Soundtrack album by Yuvan Shankar Raja
- Released: 23 November 2011
- Recorded: 2011
- Genre: Feature film soundtrack
- Length: 18:52
- Language: Tamil
- Label: Gemini Audio
- Producer: Yuvan Shankar Raja

Yuvan Shankar Raja chronology
| Kazhugu (2012) | Rajapattai (2011) | Vettai (2012) |

= Rajapattai (soundtrack) =

Rajapattai is the soundtrack album to the 2011 film of the same name, directed by Suseenthiran, starring Vikram and Deeksha Seth. The film's musical score is composed by Yuvan Shankar Raja, and featured four songs written by Yugabharathi.

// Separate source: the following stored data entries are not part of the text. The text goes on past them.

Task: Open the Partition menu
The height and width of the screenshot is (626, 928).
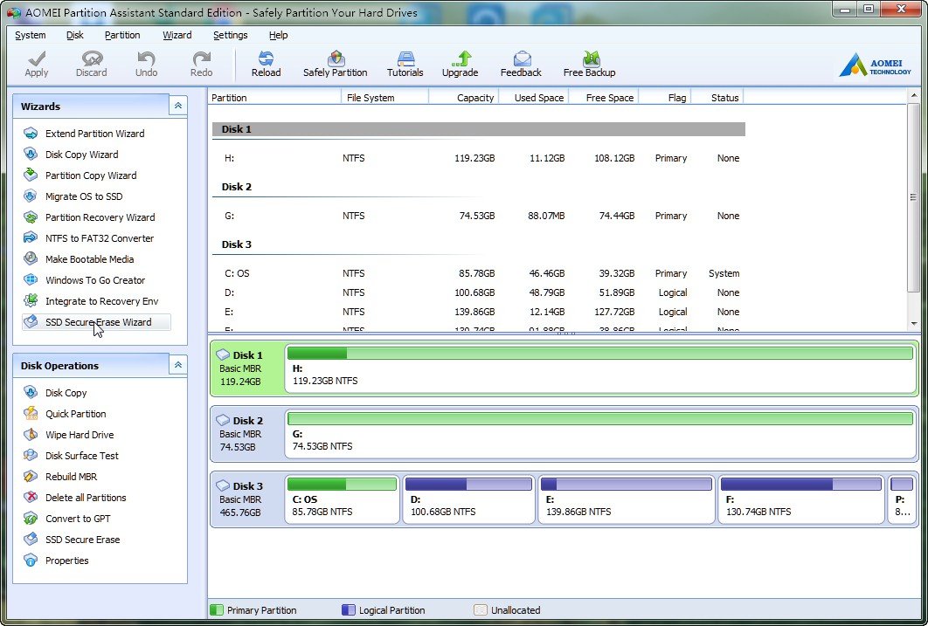Action: pyautogui.click(x=122, y=35)
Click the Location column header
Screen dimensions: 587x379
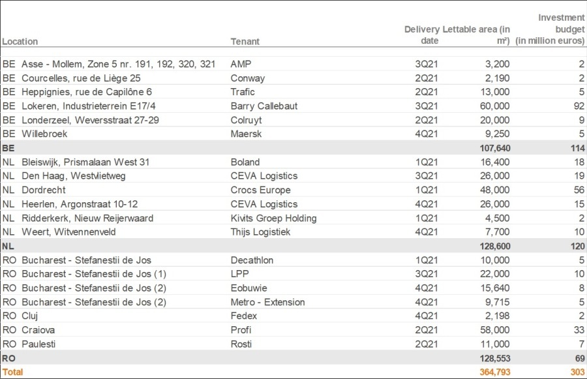pyautogui.click(x=20, y=42)
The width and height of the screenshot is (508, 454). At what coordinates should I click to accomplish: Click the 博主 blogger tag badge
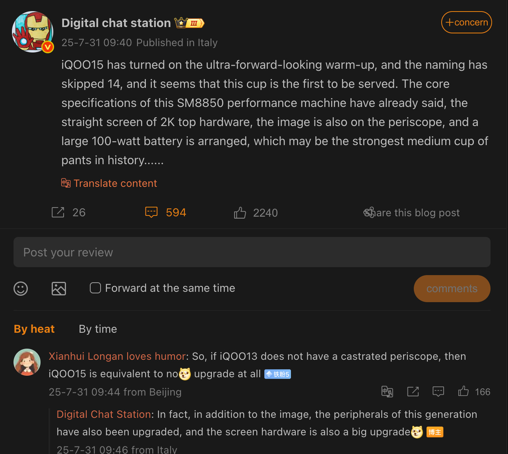(434, 432)
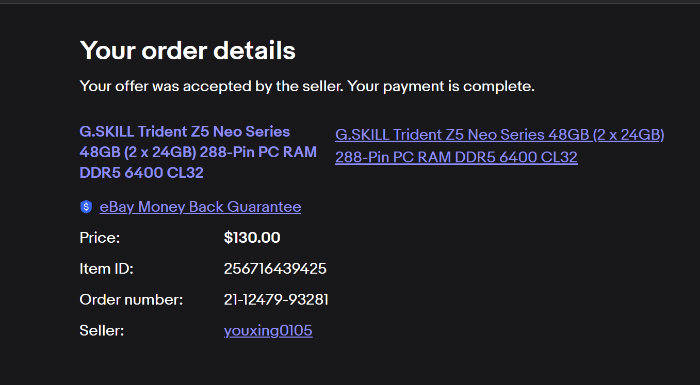Click the Item ID number 256716439425
The width and height of the screenshot is (700, 385).
275,269
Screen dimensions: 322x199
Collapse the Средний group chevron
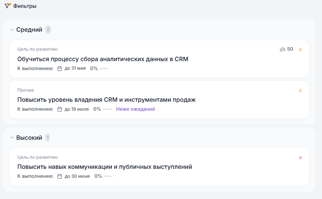pos(12,30)
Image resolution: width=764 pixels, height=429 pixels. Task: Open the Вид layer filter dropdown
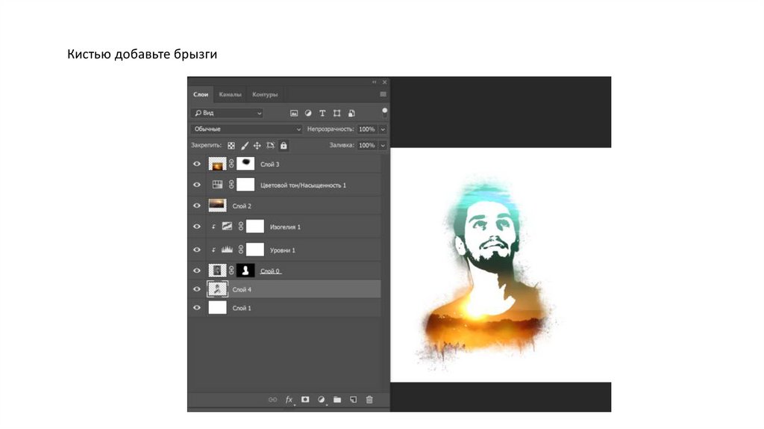coord(228,113)
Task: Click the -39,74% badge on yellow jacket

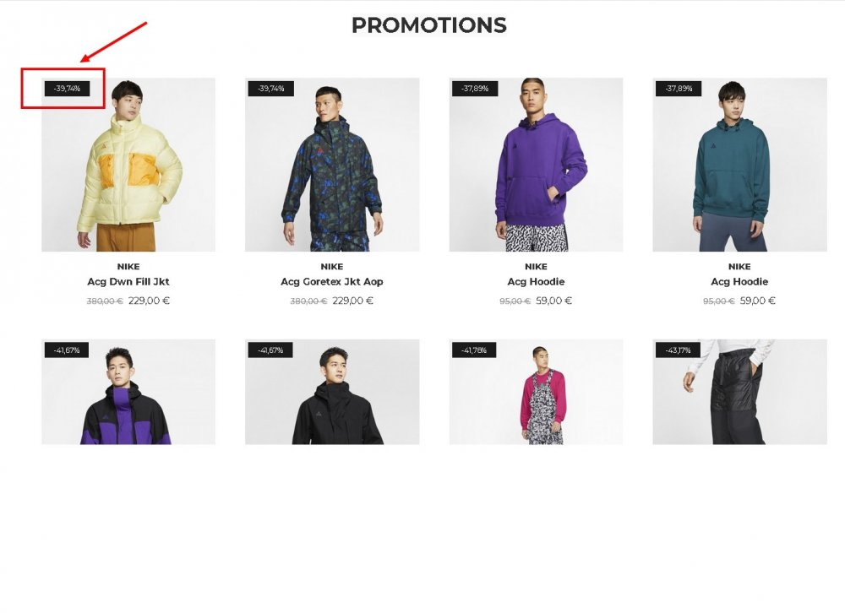Action: 67,89
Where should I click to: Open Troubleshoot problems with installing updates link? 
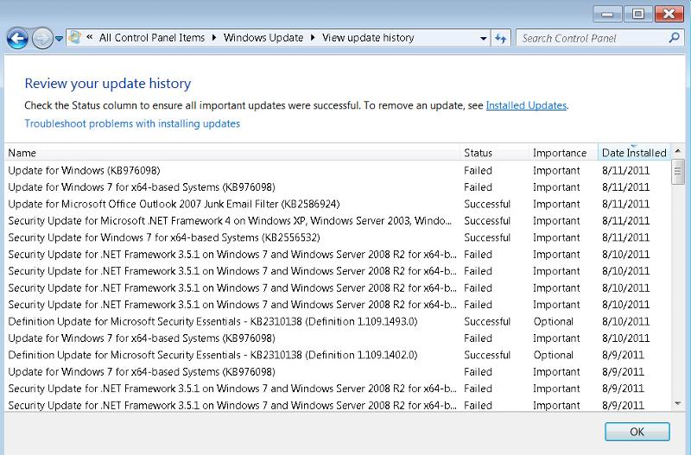132,123
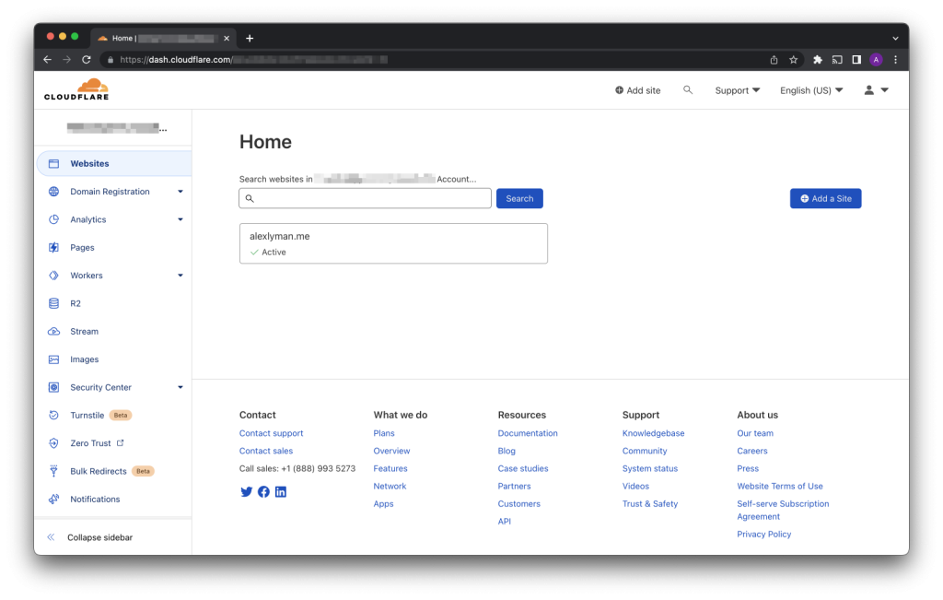The height and width of the screenshot is (600, 943).
Task: Expand the Workers sidebar section
Action: pos(180,276)
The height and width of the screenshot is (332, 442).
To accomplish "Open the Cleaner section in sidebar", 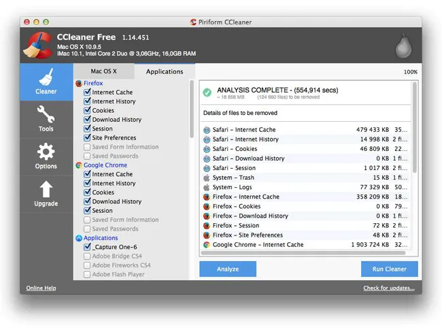I will coord(46,82).
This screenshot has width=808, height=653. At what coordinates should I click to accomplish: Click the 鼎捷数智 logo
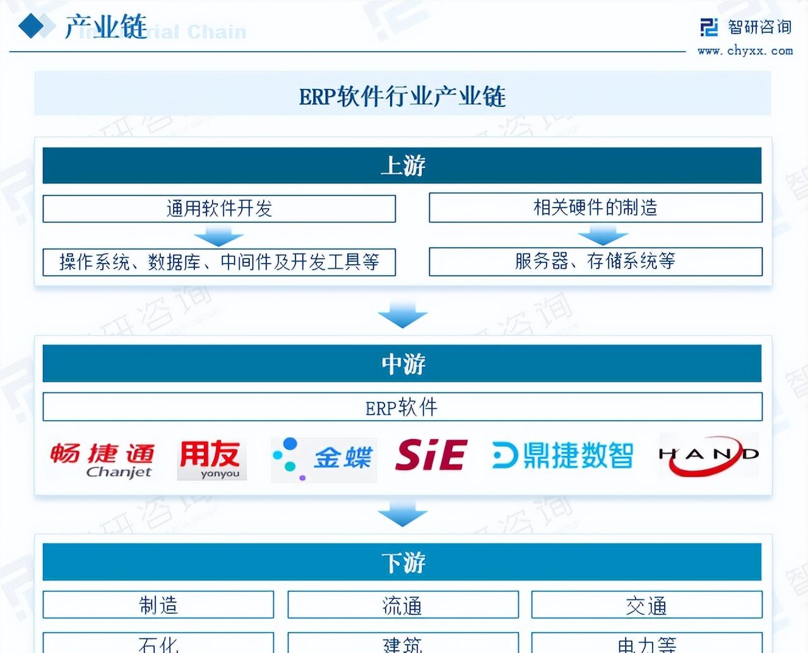(x=561, y=457)
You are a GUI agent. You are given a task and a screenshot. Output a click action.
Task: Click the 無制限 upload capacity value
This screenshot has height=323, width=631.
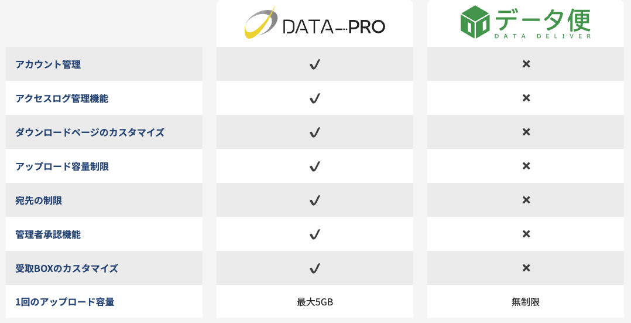pyautogui.click(x=526, y=302)
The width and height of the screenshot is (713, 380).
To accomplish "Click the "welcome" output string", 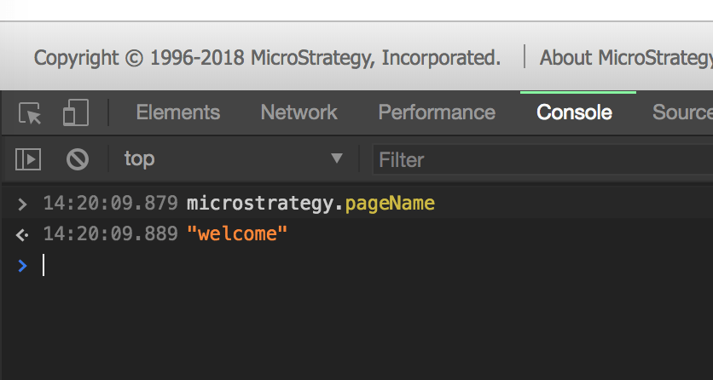I will tap(237, 233).

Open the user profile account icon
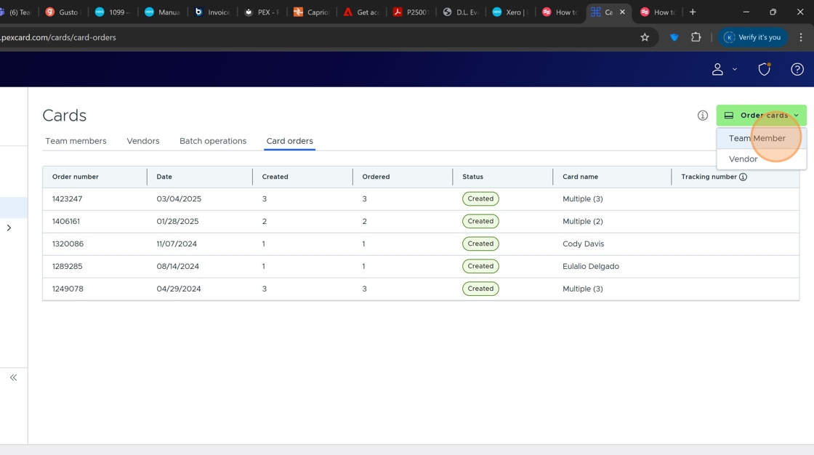(717, 69)
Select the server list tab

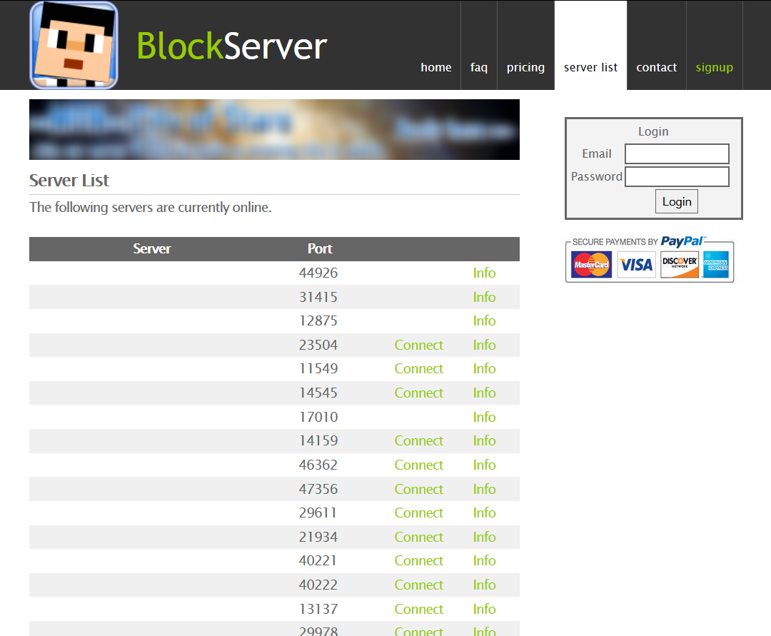(590, 67)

The album was distributed by Gemini Audio, and released on 23 November 2011 at the Anna Centenary Auditorium. The Telugu version was released two days prior.

== Background ==
Yuvan Shankar Raja, who previously worked with Suseenthiran in Naan Mahaan Alla (2010) was assigned to compose the music for Rajapattai, in his first collaboration with Vikram. The soundtrack featured four songs with lyrics written by Yugabharathi. Vikram performed vocals for the song "Laddu Laddu", with Suchitra and Priyadarshini, serving playback for Shriya Saran and Reema Sen. The song "Paniye Pani Poove" was sung by Javed Ali and Renu Kannan, one of the finalists of the second season of the reality-based singing competition Airtel Super Singer. The song "Villathi Villain" which featured Saloni Aswani in an item number, was recorded by Mano and Malathy Lakshman. The song "Podi Paiyan Polave", recorded by Haricharan, was repeated twice in the audio CD, appearing as the first and last track. The final mixing of the music was held in London.

== Release ==
Initially, Yuvan planned to release a single from the album on Deepavali, following the success of Vaanam ("Evan Di Unna Pethan") and Mankatha ("Vilaiyaadu Mankatha"). However, the plan did not materialise. The soundtrack was launched on 23 November 2011 at the Anna Centenary Auditorium in Kotturpuram, Chennai, with Vikram, Suseenthiran, Yuvan and the rest of the cast and crew in attendance. The album for the Telugu version, Veedinthe, was however released two days prior. The release coincided with a launch event held at Taj Deccan in Hyderabad by director V. V. Vinayak, with other noted Telugu film directors S. S. Rajamouli, Krish and badminton player Jwala Gutta being present along with the cast and crew.

== Track listing ==

| No. | Title | Singer(s) | Length |
|---|---|---|---|
| 1. | "Podi Paiyan Polave" | Haricharan | 04:34 |
| 2. | "Villathi Villain" | Mano, Malathy Lakshman | 04:51 |
| 3. | "Paniye Panipoove" | Javed Ali, Renu Kannan | 04:51 |
| 4. | "Laddu Laddu Rendu Laddu" | Vikram, Suchitra, Priyadarshini | 04:36 |
| Total length: |  |  | 18:52 |

== Reception ==
Karthik Srinivasan of Milliblog noted "Rajapaattai sees Yuvan explore a new sound and move closer to his illustrious dad's legacy – if not tune-wise, at least sound-wise." Malathi Rangarajan of The Hindu added "Among Yuvan's numbers 'Paniyae Pani Poovae' alone passes muster. But his title score makes you nod in appreciation." In a negative review, CNN-IBN said "Yuvan Shankar Raja disappoints with his songs." Pavithra Srinivasan of Rediff.com wrote "Perhaps realising the futility of the project, Yuvan Shankar Raja hasn't troubled himself to provide great songs."